The habits covers the head in place of hair.

Cutting off hair in the Bible was a sign of repentance and supplication.

Make yourselves bald and cut off your hair,
for the children of your delight;
make yourselves as bald as the eagle,
for they shall go from you into exile.

(Micah 1:16)


Both men and women cut their hair prior to taking the vow of a nazarite.

-Tim-
 
Don’t know if it was ever required. I remember my mother discussing it with a teaching sister in our parish some 70 years ago. It was optional for them. Sister said that she had cut her hair for comfort under the veil; then was ill and in the hospital, without veil or hair, for several weeks.
 
There’s a book that speaks about St. Francis’ cutting St. Clare’s hair when she took the habit. I think this was widely practiced among orders of days past. Maybe some don’t do it anymore, but when we visit the Shrine in Hanceville Alabama, Brother David vividly speaks about Mother Angelica cutting the young women’s hair during the ceremony.
He even asked my daughter who had waist length hair to help him “demonstrate” the process for the tourists. LOL
Boy, was she embarrassed.
 
It will depend on the particular order and community, although it’s likely that more traditional communities will require it. A lot of hair can be bothersome, especially if you live in an area that’s humid.
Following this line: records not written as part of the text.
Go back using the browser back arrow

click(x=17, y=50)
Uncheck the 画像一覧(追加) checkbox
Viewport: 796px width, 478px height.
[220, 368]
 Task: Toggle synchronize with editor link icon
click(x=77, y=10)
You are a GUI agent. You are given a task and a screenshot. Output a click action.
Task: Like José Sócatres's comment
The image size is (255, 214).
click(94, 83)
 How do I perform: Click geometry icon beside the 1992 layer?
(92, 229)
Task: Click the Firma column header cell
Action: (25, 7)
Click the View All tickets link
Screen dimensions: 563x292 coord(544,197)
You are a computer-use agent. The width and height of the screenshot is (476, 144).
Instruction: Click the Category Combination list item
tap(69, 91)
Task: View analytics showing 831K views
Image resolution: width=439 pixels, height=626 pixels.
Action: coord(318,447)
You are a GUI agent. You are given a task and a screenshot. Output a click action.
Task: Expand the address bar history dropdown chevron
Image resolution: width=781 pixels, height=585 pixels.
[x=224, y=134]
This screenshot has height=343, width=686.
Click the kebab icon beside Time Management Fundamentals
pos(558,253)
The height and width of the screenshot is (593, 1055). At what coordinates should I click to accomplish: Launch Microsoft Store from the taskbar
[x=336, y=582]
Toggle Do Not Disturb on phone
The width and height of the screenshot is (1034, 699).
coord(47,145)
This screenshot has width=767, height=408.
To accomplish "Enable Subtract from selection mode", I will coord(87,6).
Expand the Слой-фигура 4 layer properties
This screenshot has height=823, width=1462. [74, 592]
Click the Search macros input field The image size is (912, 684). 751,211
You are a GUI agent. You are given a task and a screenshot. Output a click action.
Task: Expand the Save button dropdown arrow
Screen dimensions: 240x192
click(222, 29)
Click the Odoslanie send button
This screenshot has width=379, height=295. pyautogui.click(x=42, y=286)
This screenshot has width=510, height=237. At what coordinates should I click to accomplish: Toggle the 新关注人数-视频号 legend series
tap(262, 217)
A Carmelite [discalced] community which I know of didn’t require it, although it was recommended. Our prioress at the time had one long braid, but from what I remember, most of the sisters said they kept their hair short for practicality or as a form of humility. Another community that was part of the same association kept the tonsure tradition; this community was of the Byzantine rite if I remember correctly.
 
A friend of mine was investigating the Poor Clares and she said that they shaved their heads when they took the veil as novices. It was for reasons of poverty and humility and detachment from the world.
 
A friend of mine was investigating the Poor Clares and she said that they shaved their heads when they took the veil as novices. It was for reasons of poverty and humility and detachment from the world.
I’m not opposed to nuns shaving their heads, but since the novitiate is a probationary period which could require the novice to return to the world at any time, having one’s head shaved is a bit impractical given the stigma of women who shave their heads. Fully professed nuns, I say go for it.